Hatiku terasa begitu perih ketika merasakan tubuh gadis di sampingku semakin menegang ketakutan, suara teriakannya menyatu dengan hujan hingga akhirnya mobil kami berhenti setelah membuat goresan melingkar di jalan raya yang langsung tertutup hujan itu. Kami beruntung karena mobil yang berlalu lalang tidak lah terlalu padat, hingga tidak ada satu mobilpun yang ikut lepas kendali dan menabrak mobil kami.
Aku menghempaskan tubuhku ke sandaran kursi, nafasku masih memburu, mataku terbelalak menatap jalanan yang di tutupi hujan deras, tanganku masih mencengkram kemudi dengan sangat erat, hingga buku-buku jariku memutih.
Isakan tangis gadis di sampingku mengembalikan sadarku. Dengan perlahan aku menoleh pada sosok yang masih bersembunyi di balik tanganku. Cengkramannya terasa sangat kuat, membuatku yakin ia memang sangat ketakutan. Dan kenyataan itu menggoncang jiwaku. Aku ingin melindunginya, membuatnya bahagia. Bukan menakuti dan membuatnya menangis.
Aku ingin ia tau bahwa aku mencintainya.
“Maaf…” bisikku terbata. Gadis di sampingku masih menangis tergugu. “Zahra… maafkan aku…” ujarku lagi. Dengan perlahan ia mengankat wajahnya, dan melepaskan cengkramannya, duduk meringkuk di kursinya, sambil memeluk kedua lututnya, wajahnya masih pias karena syok.
Ia menyandarkan kepalanya ke jendela, dan memejamkan matanya dengan perlahan. Membuatku khawatir apakah dia pingsan atau apa.
“Zahra… kau baik-baik saja?” tanyaku ketakutan. Gadis itu kembali membuka matanya, membuatku merasa benar-benar seperti bajingan brengsek ketika melihat pandangan matanya yang terluka-ketakutan-dan tampak pasrah. “Aku akan membawamu pulang,” bisikku dan kembali menggenggam erat kemudiku. Namun tanpa amarah kali ini.
***
Perjalanan yang selanjutnya terasa begitu sunyi, dua jam perjalanan tersisa sebelum kami sampai di panti, dan sepanjang perjalanan aku bisa melihat Zahra masih begitu syok. Ia sudah menurnkan lututnya, kini duduk normal di sampingku. Matanya terus menatap keluar jendela, dengan tangan yang saling bertautan di atas pangkuannya. Aku tau dia masih ketakutan, tapi aku tidak bisa melakukan apapun untuk menenangkannya, dan untuk sesaat aku kembali berpikir apakah aku benar-benar pantas untuknya.

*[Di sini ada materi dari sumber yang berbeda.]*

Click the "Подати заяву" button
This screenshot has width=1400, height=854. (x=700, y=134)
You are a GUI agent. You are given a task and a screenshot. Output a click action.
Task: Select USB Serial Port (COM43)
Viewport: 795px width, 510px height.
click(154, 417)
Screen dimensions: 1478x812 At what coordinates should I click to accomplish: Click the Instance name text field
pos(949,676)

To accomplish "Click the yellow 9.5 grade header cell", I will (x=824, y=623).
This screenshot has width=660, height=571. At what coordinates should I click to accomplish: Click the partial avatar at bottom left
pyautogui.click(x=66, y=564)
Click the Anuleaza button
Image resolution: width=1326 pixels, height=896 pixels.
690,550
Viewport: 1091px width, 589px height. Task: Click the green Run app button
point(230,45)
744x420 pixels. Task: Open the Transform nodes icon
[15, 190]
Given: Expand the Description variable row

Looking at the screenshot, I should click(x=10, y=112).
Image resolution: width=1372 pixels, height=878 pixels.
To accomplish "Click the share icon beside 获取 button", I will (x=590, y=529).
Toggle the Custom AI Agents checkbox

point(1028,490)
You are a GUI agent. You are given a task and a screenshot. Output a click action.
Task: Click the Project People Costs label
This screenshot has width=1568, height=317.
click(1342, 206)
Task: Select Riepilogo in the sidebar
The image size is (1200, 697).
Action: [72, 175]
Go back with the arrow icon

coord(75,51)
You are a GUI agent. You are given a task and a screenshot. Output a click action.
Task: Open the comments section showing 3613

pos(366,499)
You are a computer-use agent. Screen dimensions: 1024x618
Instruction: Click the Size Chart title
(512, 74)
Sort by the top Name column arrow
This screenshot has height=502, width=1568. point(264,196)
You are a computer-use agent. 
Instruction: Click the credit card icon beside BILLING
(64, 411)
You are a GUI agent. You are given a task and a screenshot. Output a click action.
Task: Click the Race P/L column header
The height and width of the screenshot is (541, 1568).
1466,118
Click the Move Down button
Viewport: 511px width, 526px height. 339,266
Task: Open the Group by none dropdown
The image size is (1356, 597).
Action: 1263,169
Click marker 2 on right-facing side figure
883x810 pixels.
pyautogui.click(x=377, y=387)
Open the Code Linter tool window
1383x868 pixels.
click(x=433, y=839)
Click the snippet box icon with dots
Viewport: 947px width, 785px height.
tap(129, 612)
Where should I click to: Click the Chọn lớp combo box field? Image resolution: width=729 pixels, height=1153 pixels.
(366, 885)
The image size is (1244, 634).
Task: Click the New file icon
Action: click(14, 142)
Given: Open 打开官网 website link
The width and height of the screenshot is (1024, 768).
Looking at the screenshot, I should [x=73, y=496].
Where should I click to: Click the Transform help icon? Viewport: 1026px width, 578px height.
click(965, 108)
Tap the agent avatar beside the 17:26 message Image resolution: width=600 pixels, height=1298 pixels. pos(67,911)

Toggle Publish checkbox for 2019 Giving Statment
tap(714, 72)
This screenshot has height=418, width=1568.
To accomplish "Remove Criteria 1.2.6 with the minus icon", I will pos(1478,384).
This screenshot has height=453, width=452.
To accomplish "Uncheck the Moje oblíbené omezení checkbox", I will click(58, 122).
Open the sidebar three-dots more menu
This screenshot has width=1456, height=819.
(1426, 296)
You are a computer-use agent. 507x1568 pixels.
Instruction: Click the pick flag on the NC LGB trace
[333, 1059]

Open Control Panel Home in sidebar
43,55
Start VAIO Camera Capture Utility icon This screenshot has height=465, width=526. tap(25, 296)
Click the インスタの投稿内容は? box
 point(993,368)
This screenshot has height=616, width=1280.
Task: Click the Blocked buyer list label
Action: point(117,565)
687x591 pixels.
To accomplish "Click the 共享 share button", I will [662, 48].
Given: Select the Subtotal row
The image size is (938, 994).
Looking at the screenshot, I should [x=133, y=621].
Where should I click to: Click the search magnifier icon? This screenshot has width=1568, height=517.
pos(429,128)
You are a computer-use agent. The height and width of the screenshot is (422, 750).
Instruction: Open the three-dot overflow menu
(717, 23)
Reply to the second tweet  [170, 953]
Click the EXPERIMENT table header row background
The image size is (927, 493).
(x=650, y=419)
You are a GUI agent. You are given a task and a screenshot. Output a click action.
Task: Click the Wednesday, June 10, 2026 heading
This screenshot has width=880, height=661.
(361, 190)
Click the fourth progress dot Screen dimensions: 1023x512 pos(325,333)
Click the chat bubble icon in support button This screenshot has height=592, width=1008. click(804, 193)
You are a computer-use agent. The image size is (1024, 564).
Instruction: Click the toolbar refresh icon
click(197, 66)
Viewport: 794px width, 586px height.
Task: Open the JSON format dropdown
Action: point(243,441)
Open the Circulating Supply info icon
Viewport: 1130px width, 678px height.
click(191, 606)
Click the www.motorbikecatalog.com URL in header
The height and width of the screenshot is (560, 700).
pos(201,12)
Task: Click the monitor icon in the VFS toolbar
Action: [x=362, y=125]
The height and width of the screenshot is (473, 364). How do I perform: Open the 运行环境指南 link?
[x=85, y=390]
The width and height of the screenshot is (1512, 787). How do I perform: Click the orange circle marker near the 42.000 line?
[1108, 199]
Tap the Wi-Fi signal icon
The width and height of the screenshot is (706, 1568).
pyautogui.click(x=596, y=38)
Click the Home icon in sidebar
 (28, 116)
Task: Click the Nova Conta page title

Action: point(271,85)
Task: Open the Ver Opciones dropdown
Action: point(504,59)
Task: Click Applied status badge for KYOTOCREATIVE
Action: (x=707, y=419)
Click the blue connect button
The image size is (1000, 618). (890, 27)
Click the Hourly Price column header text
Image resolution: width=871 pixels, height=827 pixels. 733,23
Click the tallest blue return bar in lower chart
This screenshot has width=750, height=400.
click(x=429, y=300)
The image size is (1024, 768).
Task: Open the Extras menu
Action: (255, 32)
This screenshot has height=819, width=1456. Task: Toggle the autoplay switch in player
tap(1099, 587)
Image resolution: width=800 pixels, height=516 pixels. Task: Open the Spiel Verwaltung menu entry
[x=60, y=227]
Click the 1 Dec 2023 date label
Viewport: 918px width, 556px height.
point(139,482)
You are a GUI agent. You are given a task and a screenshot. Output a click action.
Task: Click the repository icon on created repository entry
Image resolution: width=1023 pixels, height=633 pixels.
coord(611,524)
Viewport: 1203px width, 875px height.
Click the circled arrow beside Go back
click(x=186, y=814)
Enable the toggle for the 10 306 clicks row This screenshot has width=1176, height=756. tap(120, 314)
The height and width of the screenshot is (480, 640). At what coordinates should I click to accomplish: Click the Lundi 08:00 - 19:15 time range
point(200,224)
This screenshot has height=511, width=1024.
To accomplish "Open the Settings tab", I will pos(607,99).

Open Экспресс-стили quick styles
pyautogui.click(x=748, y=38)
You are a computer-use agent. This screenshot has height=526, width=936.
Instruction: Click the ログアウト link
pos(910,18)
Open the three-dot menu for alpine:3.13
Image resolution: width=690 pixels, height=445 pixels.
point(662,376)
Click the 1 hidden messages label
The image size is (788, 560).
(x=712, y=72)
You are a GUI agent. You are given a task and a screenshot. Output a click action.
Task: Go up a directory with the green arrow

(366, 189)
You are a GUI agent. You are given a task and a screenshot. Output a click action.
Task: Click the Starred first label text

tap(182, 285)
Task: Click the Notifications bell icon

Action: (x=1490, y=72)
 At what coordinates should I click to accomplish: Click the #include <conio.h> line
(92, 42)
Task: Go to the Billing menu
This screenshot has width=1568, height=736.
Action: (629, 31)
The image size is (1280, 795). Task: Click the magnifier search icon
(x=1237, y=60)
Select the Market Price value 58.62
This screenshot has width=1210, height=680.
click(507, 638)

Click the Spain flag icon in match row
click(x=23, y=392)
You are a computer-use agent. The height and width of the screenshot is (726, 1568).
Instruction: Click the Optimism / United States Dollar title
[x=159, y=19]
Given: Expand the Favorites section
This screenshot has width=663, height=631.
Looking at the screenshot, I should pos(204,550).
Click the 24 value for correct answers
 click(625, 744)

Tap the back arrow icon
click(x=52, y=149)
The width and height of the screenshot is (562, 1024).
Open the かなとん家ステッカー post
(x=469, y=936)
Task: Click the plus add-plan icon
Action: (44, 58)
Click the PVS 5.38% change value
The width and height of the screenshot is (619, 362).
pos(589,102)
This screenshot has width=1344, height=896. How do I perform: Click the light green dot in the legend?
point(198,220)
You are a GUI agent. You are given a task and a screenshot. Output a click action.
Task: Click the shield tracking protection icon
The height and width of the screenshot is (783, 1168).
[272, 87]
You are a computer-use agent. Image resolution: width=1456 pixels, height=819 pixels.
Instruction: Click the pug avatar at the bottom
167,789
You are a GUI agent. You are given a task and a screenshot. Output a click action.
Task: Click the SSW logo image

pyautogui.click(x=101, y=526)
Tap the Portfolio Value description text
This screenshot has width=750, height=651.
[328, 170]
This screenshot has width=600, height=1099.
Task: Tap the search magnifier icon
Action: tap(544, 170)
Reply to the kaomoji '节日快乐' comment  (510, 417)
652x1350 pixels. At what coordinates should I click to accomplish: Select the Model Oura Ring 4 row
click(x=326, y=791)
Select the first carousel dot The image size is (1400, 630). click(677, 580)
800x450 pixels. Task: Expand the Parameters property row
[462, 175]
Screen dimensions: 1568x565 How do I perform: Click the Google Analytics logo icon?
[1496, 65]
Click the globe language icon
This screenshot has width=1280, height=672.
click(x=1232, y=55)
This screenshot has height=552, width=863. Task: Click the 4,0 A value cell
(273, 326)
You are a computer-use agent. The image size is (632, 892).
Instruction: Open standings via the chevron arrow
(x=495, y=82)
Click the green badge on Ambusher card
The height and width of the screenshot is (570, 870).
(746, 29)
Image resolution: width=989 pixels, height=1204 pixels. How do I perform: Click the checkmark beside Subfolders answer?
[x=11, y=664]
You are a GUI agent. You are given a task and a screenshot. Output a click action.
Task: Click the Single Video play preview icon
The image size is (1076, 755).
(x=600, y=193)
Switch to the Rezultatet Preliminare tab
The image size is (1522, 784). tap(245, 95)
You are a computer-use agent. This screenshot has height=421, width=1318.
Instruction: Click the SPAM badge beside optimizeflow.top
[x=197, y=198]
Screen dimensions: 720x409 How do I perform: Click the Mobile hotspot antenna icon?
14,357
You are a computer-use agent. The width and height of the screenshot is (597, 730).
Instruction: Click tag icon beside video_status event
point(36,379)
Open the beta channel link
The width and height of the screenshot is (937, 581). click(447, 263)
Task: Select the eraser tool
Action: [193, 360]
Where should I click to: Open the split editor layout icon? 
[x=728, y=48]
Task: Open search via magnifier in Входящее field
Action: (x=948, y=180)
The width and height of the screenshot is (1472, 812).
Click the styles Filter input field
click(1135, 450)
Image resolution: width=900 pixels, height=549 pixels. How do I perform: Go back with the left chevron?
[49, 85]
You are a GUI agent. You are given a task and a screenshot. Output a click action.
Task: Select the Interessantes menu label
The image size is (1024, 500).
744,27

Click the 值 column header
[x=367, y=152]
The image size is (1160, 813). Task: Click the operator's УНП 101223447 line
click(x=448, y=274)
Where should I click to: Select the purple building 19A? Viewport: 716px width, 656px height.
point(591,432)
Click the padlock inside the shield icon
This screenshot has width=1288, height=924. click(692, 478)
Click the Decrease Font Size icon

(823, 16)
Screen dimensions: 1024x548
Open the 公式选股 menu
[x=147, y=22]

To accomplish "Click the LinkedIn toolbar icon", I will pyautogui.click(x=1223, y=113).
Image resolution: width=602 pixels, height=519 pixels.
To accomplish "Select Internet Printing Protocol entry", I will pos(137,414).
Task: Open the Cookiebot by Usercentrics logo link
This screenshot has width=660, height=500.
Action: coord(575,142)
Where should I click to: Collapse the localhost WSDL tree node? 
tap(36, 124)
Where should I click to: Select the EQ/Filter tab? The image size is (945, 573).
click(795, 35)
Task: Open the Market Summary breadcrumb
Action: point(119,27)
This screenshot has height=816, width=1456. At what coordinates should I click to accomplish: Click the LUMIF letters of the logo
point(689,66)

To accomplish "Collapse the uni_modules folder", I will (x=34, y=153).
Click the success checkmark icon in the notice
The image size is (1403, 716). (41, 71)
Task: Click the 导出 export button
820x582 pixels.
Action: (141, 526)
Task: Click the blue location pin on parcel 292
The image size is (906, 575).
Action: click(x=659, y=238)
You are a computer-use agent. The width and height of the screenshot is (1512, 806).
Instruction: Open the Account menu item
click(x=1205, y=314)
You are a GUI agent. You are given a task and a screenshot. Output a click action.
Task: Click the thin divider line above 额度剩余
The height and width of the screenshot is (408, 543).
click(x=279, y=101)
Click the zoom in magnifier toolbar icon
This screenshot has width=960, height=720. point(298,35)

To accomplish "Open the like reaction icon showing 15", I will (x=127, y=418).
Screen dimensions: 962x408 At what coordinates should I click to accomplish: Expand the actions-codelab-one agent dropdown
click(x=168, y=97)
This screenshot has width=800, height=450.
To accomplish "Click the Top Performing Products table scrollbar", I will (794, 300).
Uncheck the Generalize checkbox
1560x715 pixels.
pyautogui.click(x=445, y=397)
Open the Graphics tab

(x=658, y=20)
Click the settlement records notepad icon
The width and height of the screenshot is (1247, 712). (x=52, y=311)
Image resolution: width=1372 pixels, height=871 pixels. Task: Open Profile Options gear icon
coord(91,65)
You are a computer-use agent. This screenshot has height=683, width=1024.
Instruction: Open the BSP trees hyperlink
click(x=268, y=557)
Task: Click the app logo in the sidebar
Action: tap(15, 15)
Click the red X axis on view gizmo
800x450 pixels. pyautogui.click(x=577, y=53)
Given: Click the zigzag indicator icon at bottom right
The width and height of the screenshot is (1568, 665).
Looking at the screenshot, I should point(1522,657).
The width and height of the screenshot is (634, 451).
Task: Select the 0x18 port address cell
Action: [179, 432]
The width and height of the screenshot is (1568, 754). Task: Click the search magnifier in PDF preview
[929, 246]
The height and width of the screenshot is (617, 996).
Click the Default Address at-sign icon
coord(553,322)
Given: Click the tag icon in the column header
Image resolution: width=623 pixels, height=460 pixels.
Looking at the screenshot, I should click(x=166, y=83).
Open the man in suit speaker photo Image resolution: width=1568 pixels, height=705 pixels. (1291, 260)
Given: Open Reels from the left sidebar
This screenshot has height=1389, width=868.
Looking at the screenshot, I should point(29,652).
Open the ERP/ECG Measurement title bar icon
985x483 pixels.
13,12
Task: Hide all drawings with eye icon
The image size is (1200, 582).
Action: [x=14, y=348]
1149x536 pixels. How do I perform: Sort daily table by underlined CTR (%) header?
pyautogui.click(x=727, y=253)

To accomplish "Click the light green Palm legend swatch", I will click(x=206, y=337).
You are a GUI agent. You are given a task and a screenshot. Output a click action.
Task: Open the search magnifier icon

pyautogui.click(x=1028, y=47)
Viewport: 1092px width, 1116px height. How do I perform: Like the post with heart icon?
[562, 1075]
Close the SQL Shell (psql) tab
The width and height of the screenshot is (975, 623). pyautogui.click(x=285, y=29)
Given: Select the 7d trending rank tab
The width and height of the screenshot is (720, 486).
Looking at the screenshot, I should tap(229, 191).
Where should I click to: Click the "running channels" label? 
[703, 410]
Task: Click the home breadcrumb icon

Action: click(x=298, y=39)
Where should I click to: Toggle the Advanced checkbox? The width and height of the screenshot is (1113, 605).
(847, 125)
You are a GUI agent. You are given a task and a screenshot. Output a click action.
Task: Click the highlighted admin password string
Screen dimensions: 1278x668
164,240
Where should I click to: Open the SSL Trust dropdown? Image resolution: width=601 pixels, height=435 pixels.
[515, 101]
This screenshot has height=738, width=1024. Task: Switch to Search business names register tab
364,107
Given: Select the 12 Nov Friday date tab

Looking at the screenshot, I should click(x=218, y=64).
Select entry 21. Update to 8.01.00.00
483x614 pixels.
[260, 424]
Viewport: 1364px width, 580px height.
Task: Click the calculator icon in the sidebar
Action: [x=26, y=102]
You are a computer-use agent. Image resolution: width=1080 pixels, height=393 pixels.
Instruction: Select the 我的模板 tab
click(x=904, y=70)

Aku tidak pernah berniat untuk jatuh cinta pada gadis manapun lagi. Aku sudah pernah terluka dan tidak berniat untuk kembali terjatuh. Tapi ketika pertama kali melihatnya, melihat dua mata coklatnya yang tajam, aku tau aku sudah jatuh cinta. Begitu mudah, begitu sederhana. Aku mencintainya meski tampak jelas dia sama sekali tidak menyukaiku. Terlebih lagi, ketika itu dia sudah memiliki tunangan.
Tapi sosoknya sudah membuatku gila sejak pertama kali melihatnya. Aku jatuh cinta tanpa mengetahui namanya, aku jatuh cinta bahkan sebelum melihat mata indah itu berkedip, atau mulut manisnya berbicara. Aku jatuh cinta dengan cara yang tidak ku mengerti. Meski selama ini aku selalu mencibir pada kisah-kisah percintaan yang kadang ditunjukan orang-orang di sekelilingku untuk sekedar membuatku iri dan akhirnya memutuskan untuk mencari pendamping hidup.
Sejujurnya, bagiku wanita hanya seperti barang. Ada yang berharga, ada juga yang seperti sampah. Namun jika kau berusaha, tidak ada barang yang tidak bisa di beli dengan uang. Semuanya hidup demi uang bukan? Barang antik pun akan terjual jika pembelinya berani membayar mahal. Begitu pula dengan wanita, secantik apapun bisa kau dapatkan asalkan kau siap membayar mahal. Dan, well… selayaknya barang, wanitapun bisa di tukar, dipinjamkan, atau bahkan di buang ketika bosan.
Semudah itu.
Hingga aku melihat sosok cantik berkerudung abu-abu di sampingku. Ketika itu, di tengah mendung, dengan mata sembab dan wajah yang pucat, aku tanpa sengaja bertemu dengannya, dan jatuh cinta.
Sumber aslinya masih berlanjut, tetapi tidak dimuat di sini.